À cette difficulté, s'ajoute, pour la Guadeloupe et la Martinique, la pollution qui impacte fortement les maraîchers, les producteurs de fruits, les éleveurs et les marins-pêcheurs. Sur certaines parcelles contaminées, il n'est plus possible de cultiver des produits dits sensibles. Lors de nos travaux sur le terrain, nous n'avons pu que constater les défaillances dans l'accompagnement des agriculteurs et des marins-pêcheurs, ces derniers souffrant particulièrement des différents arrêtés d'interdiction de la pêche sur les zones côtières contaminées. Le nombre de marins-pêcheurs a ainsi diminué de près de 50 % en 10 ans.
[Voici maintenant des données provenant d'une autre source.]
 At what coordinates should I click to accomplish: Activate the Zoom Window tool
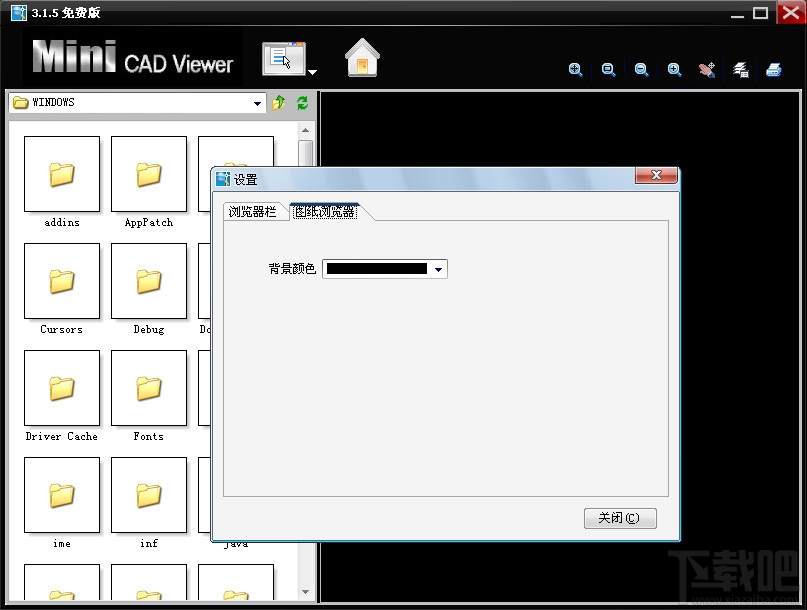point(608,70)
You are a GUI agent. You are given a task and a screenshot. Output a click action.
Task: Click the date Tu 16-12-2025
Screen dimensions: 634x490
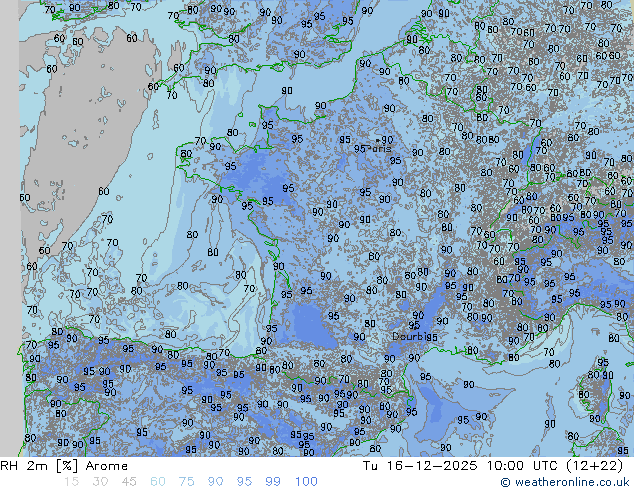tap(420, 466)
Environ 75 % des produits de la mer consommés aujourd'hui dans les territoires de Guadeloupe et de Martinique sont importés, alors que la Guadeloupe et la Martinique figurent parmi les consommateurs de poissons les plus importants dans le monde. Il s'agit par conséquent aujourd'hui de restaurer la confiance des consommateurs envers les produits locaux et vis-à-vis des agriculteurs et des marins-pêcheurs. Il est également nécessaire d'amplifier nos efforts d'accompagnement à l'égard de ces professions. Les marins-pêcheurs se sont sentis abandonnés face aux difficultés rencontrées. Aussi, la défiance vis-à-vis des politiques publiques et de l'État est vécue naturellement dans ces territoires après cet empoisonnement.
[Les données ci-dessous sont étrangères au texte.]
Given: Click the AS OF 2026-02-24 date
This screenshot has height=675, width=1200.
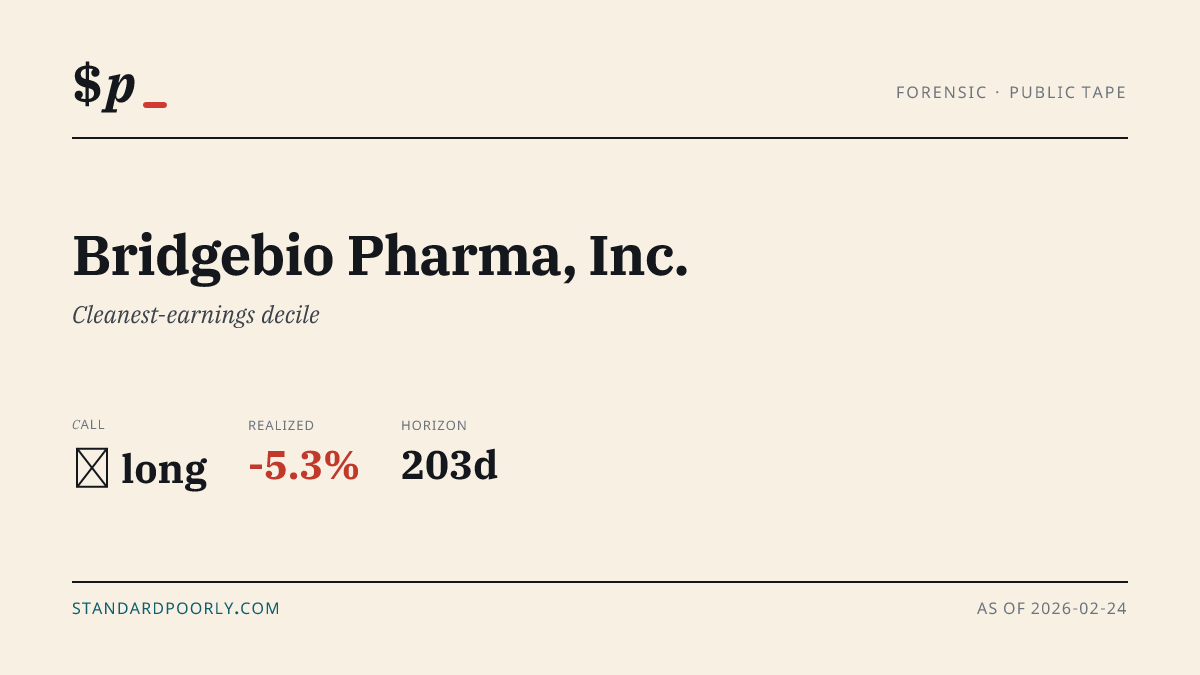Looking at the screenshot, I should pyautogui.click(x=1052, y=608).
Nos travaux ont également montré les défaillances profondes en matière de recherche scientifique sur la chlordécone, d'une part concernant la recherche médicale sur les impacts de la chlordécone sur la santé et sa part attribuable dans les pathologies qu'elle peut occasionner (le cancer de la prostate notamment), d'autre part s'agissant de la recherche dans les techniques de dépollution. Je tiens à souligner que des chercheurs de haut niveau sont intéressés par la problématique de la chlordécone. Les ressources humaines existent, non seulement dans les grands instituts de région parisienne, mais également aux Antilles. Quand nous avions mené la commission, pourtant, des difficultés perduraient. On constatait un manque de coordination entre l'ensemble des acteurs de la recherche, et entre recherche fondamentale et recherche expérimentale.
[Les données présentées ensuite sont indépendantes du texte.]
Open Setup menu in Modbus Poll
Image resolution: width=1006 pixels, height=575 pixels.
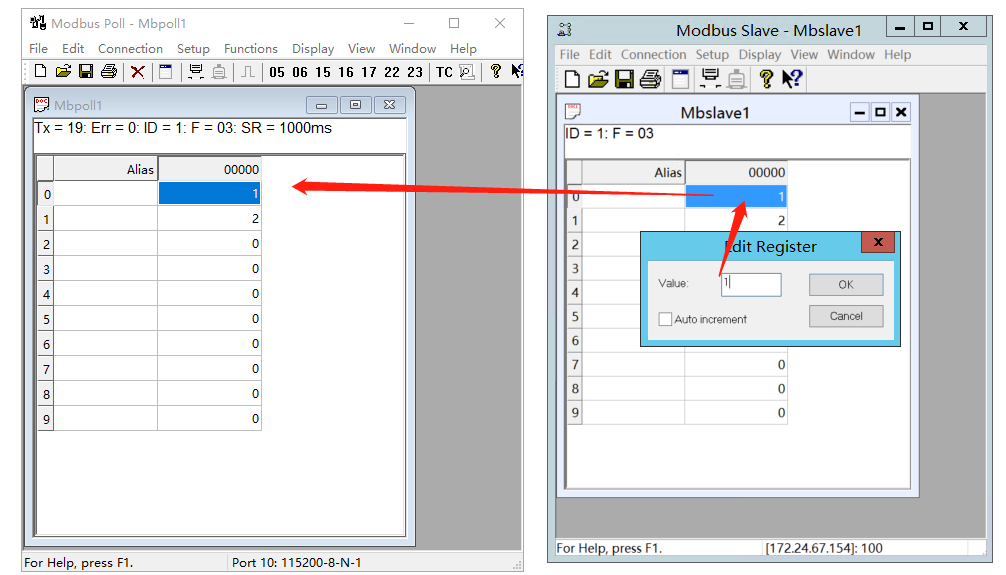pyautogui.click(x=193, y=48)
Les populations, constatant l'ensemble de ces difficultés, s'interrogeaient et considéraient la commission d'enquête comme une première réponse à différentes questions sur leur vécu et l'empoisonnement de leurs terres pour plusieurs siècles. Pour notre part, nous avons émis des recommandations dans le rapport de la commission d'enquête. Elles ont été pour la plupart reprises dans le cadre du plan chlordécone IV.
Pour terminer, je souhaite ajouter que, dans le cadre de la commission d'enquête, nous avions dressé le constat de lourdes défaillances en matière de communication et d'information, au niveau des différents plans chlordécone, I, II et III. Les archives montrent les défaillances de l'État, prouvant sa responsabilité dans la pollution à la chlordécone. Sur l'ensemble des aspects que j'ai précédemment soulignés, la défiance vis-à-vis de l'État et des politiques publiques mises en place sur nos territoires de Guadeloupe et de Martinique est donc normale. Vous avez pu le constater par rapport à la crise sociale et par rapport à la crise sanitaire. Vous avez également pu le constater lors des résultats des différentes élections qui se sont tenues dernièrement.